You are not logged in. Please login at www.codechef.com to post your questions!

×

MKSTR - Editorial

Problem Link

Practice

Contest

Author: Ivan Fekete

Tester: Misha Chorniy

Editorialist: Bhuvnesh Jain

Difficulty

MEDIUM

Prerequisites

Dynamic Programming, Tries, Hashing

Problem

You are given a empty string $S$ and a taget string $T$. Youa re also provided with $N$ patterns $p[i]$. You may perform any number of operations as follows:

  1. Insert character 'x' to the left of the string $L$. Cost: cl[x] * |L|
  2. Insert character 'x' to the right of the string $L$. Cost: cr[x] * |L|
  3. Insert string 'p[i]' to the left of the string $L$. Cost: kl[i] * |L|
  4. Insert string 'p[i]' to the right of the string $L$. Cost: kr[i] * |L|

Find the minimum cost to make string $T$ from $S$ using the above operations. Note that |L| denotes the current length of the string $L$, before the operation is performed.

Explanation

The problem statement clearly lists some transitions and cost related to it and we would like to minimise the overall cost. So, this hints towards a dynamic programming approach.

Let us define $dp[i][j]$ as the minimum cost to make the string $T[i..j]$ using the above operations. The transitions are exactly the same as given in the statement. Let $L = (j - i + 1)$.

  1. dp[i+1][j] + cl[T[i]] * (L - 1)
  2. dp[i][j-1] + cr[T[j]] * (L - 1)
  3. dp[i+x][j] + kl[y] * (L - x), where $x$ is length of any string $p[y]$ such that $T[i..(i+x-1)] = p[y]$.
  4. dp[i][j-x] + kr[y] * (L - x), where $x$ is length of any string $p[y]$ such that $T[(j-x+1)..j] = p[y]$.

$dp[i][j]$ is clearly the minimum over all possible transitions. The time complexity of the above logic is $O(|S| * |S| * N * |P[i]|)$. This is enough to pass the first subtask.

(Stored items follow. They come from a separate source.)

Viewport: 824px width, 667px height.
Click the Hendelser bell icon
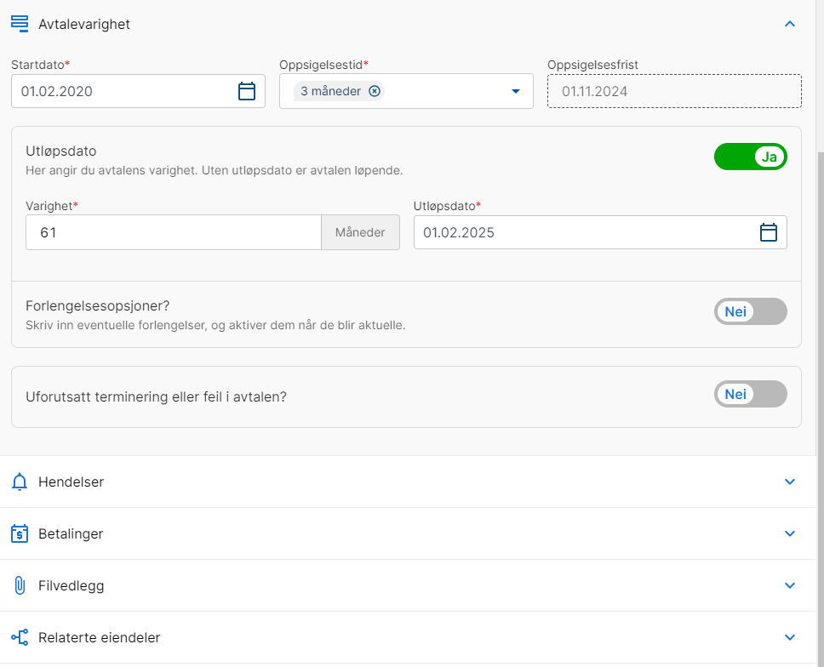pyautogui.click(x=20, y=482)
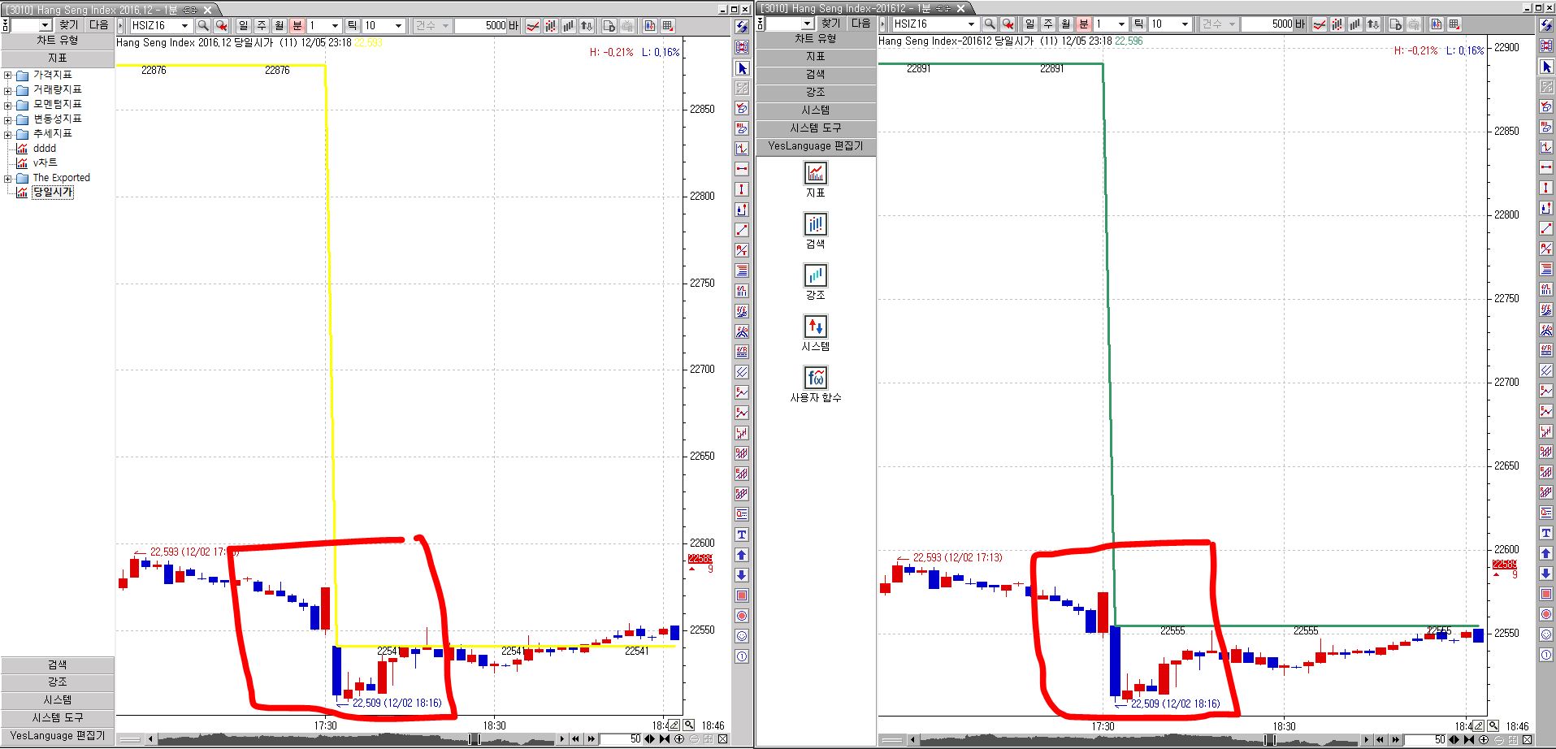Click the 찾기 find button in the left window
This screenshot has width=1556, height=749.
tap(69, 26)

But there is a small caveat while implementing the above solution. The most general way to implement dp solution is as follows:


    for i in [0, |S|-1]:
        for j in [i, |S|-1]:
            calculate dp[i][j] using all transitions

But the above implementation is wrong as the transitions for $dp[i][j]$ require us to have the correct values of all $dp[x][y]$ calculated where $i <= x <= y <= j$. So, we want to calculate the dp of smaller substrings first and then extend it to bigger substrings. A working pseudo-code for the first subtask is as follows:


    for len in [1, |T|]:
        # First find for subtrings of length 1, then 2 and so on.
        for i in [0, |T|-len]:
            j = i + len - 1
            res = dp[i+1][j] + cl[T[i]] * (len - 1)
            res = min(res, dp[i][j-1] + cr[T[j]] * (len - 1))
            for y in [1, n]:
                x = |p[y]|
                if x > len:
                    continue
                # attach left
                match = 1
                for l in [0, x-1]:
                    if p[y][l] != T[i+l]:
                        match = 0
                if match:
                    res = min(res, dp[i+x][j] + kl[y] * (len - x))
                match = 1
                for l in [0, x-1]:
                    if p[y][l] != T[j-x+1+l]:
                        match = 0
                if match:
                    res = min(res, dp[i][j-x] + kr[y] * (len - x))
            dp[i][j] = res
    print dp[0][|T|-1]

Full Solution:

Note that in the above solution, the only time consuming step is the transitions from all possible strings $p[y]$. Since we know that the maximum length of any string $p[y]$ is atmost 100, we see that $dp[i][j]$ would take atmost 102 transitions (2 for characters). If we can do each transition in $O(1)$ then we can completely solve the problem.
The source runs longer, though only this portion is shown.